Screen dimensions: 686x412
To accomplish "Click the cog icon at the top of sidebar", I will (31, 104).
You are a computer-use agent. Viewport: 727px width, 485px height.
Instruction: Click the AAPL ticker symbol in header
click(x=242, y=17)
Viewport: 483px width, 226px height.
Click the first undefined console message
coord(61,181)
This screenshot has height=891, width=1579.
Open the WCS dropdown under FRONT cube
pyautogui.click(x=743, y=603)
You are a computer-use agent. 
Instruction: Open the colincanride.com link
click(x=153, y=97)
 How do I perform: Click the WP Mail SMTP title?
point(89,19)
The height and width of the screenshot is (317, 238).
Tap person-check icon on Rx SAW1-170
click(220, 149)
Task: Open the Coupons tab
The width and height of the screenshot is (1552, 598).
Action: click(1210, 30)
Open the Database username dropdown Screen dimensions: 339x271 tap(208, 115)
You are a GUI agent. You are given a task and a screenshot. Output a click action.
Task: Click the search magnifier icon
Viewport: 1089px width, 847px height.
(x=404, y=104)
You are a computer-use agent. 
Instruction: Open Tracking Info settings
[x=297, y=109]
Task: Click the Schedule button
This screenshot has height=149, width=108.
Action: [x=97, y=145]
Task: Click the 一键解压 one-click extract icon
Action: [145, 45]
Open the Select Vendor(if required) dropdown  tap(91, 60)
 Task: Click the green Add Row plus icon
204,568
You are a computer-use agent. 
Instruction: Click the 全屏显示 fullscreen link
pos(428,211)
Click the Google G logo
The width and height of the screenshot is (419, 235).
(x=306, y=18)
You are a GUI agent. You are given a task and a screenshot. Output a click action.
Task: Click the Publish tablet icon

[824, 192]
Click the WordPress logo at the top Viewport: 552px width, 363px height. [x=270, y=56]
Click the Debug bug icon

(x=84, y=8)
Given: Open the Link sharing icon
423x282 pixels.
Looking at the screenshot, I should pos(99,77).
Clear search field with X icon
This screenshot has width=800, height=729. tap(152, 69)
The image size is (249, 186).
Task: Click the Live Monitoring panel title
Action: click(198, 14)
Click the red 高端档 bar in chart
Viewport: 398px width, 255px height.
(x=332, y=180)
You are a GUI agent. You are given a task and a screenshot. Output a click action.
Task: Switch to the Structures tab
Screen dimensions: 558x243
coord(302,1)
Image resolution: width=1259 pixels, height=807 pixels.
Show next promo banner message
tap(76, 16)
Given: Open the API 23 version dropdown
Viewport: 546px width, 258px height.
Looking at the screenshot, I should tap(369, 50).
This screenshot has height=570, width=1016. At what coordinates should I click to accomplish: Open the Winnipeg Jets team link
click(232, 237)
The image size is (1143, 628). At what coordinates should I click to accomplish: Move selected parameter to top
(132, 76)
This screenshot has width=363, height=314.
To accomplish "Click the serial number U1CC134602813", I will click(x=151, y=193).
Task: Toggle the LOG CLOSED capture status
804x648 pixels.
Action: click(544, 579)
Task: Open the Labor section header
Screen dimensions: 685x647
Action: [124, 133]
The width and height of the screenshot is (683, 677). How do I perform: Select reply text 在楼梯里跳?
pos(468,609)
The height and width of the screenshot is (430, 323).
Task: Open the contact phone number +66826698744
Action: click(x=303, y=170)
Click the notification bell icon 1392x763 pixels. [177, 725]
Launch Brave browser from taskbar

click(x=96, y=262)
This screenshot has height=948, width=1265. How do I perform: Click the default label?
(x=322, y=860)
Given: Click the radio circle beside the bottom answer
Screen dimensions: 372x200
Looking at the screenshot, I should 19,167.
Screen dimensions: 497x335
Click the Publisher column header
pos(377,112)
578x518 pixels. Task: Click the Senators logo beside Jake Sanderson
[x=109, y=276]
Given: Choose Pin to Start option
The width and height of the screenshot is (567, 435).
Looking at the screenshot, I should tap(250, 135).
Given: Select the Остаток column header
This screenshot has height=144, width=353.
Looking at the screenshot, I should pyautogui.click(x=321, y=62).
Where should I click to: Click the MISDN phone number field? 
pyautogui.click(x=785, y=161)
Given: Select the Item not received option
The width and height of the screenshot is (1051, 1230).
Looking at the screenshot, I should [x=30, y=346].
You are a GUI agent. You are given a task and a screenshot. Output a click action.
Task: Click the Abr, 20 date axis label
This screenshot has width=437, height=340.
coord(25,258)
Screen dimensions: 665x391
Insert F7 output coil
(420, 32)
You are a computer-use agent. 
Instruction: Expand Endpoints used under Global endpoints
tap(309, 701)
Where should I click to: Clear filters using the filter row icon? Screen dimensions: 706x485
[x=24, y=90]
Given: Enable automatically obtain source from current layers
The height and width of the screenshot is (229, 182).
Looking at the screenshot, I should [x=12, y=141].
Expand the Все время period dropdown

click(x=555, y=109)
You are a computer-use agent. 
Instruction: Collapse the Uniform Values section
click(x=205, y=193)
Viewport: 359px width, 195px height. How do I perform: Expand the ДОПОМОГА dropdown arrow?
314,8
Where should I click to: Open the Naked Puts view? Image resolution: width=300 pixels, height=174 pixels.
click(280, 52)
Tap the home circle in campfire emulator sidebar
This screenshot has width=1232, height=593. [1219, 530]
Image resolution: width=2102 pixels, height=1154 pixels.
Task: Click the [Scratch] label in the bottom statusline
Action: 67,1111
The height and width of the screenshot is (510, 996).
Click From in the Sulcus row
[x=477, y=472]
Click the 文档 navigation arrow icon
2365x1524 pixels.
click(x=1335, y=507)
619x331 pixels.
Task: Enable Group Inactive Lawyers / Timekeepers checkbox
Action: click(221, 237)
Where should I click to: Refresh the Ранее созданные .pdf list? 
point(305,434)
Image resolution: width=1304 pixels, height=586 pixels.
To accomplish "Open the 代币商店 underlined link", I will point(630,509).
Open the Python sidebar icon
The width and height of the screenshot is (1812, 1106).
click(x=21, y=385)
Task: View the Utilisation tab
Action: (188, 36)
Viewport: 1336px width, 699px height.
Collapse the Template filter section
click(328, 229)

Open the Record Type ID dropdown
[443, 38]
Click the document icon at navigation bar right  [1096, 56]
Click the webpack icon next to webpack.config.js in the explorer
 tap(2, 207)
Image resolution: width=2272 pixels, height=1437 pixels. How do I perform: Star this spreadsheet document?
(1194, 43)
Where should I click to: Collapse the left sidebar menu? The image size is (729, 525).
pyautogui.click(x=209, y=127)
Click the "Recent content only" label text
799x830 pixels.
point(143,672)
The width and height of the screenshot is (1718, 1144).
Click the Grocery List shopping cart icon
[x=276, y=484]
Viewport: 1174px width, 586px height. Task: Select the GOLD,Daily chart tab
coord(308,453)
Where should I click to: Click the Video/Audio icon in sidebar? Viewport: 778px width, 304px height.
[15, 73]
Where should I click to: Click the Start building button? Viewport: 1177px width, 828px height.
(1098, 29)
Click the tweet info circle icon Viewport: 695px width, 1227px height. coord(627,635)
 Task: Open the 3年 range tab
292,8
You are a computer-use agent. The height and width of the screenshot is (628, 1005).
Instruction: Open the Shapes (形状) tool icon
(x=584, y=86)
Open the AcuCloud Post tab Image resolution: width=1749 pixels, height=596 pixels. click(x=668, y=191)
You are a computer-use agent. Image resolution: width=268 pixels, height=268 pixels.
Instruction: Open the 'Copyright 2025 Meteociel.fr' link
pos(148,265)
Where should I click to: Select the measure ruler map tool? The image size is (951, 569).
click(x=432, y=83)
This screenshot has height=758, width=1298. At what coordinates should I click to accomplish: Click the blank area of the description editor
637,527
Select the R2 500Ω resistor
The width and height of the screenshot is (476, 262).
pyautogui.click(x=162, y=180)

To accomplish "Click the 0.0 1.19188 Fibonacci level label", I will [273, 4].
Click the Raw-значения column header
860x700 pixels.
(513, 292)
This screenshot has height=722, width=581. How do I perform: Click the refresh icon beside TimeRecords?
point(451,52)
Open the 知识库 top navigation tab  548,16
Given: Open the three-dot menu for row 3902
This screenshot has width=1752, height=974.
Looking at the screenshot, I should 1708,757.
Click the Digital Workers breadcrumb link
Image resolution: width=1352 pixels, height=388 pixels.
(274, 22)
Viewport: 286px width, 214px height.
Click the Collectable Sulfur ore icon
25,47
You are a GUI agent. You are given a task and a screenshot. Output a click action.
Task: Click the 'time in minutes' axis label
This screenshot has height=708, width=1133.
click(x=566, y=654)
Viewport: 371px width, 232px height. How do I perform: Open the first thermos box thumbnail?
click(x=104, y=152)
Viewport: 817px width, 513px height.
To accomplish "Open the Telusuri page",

· · · · · · ·

Task to carry out
Show every line of the listing above that contains the string "text".

Problem solution
The width and height of the screenshot is (683, 677). How do I perform: Select reply text 在楼梯里跳?
Click the "Recent content only" label text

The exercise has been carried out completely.